Boardmember Julia Brownley asked staff to research the real estate issue and bring back figures. “It’s important for the board to know what the value of the property is,” she said. “I don’t think a report has been made on that since I was on the board.”
The Madison lease allows the district to take back the property if the district’s resident population (permit students don’t count) reaches 25 percent more than enrolled in elementary schools in 1989/90.
“We’re probably closer to the trigger number than most would think,” Deasy said.
Boardmember Mike Jordan added that although he knew the board was not in the business of selling real estate, “I would guess that that property would have to be incredibly expensive [now] considering where it’s located in Santa Monica.
“If [Davis’] report tomorrow is as bad as we all have anticipated, I think that we have to be prepared to lay all our cards on the table.”
Advised that the district might be out to up his lease, Doubletree General Manager Francois Khouri laughed. “The lease already went up,” he said.
“From year to year, there’s a huge increase,” he said. “I have no comments. Good luck to them.”
Tom Donner, Santa Monica College’s executive vice president of business and administration, compared reopening the Madison lease with mandating last minute changes to the teachers’ contract.
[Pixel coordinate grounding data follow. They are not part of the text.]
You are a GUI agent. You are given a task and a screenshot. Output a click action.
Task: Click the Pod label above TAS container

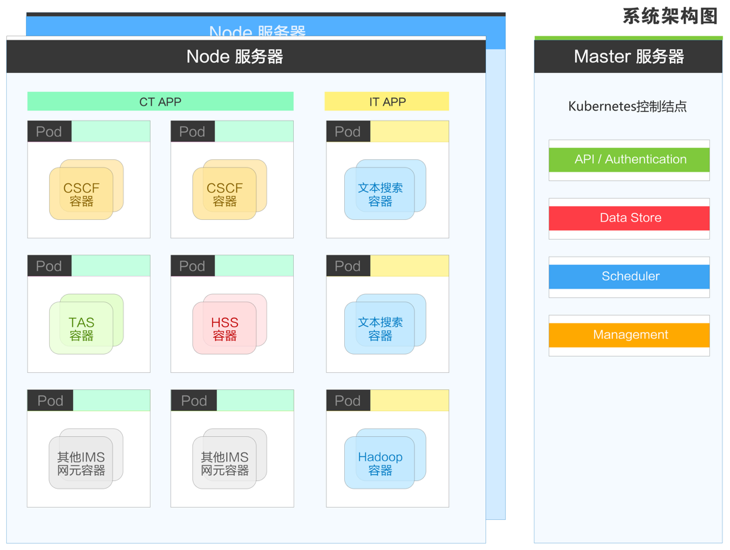pos(49,266)
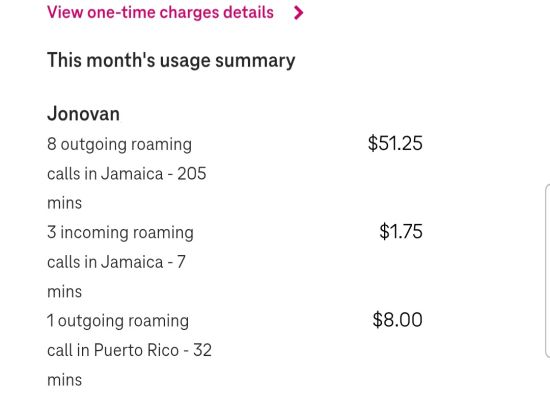The width and height of the screenshot is (550, 405).
Task: Select mins label below Jamaica 205 line
Action: [x=65, y=203]
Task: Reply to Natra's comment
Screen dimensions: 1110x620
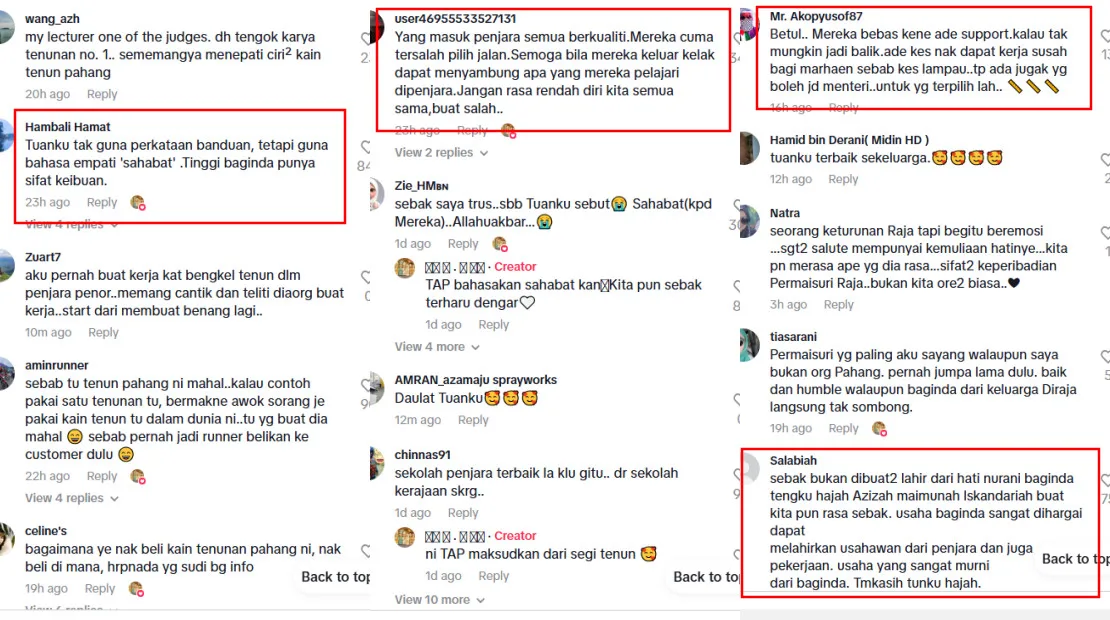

“Contracts are entered into so that you have certainty for the future,” Donner said.
Donner warned that if the district did attempt to take back the property, they might find themselves looking at a breach of contract suit, pointing out that the reclamation clause in the lease doesn’t kick in for several decades.
Ultimately, Donner put the blame of the current fiscal crisis squarely on the governor, questioning Davis’ giving a 2 percent Cost of Living Adjustment (COLA) to school employees in September (just before his reelection) and a few months later, announcing a $30 million deficit and a 3.6 percent across-the-board cut to schools.
“The idea of giving a 2 percent COLA when you know full well the state can’t afford it and then coming back and saying, ‘Oh, I’ll have to cut your budgets now,’ You put the poor local boards in such a terrible position. They didn’t know you were going to come back and say, ‘Hey, we want it back, and we want some more.’ “
“It just doesn’t make a lot of sense.”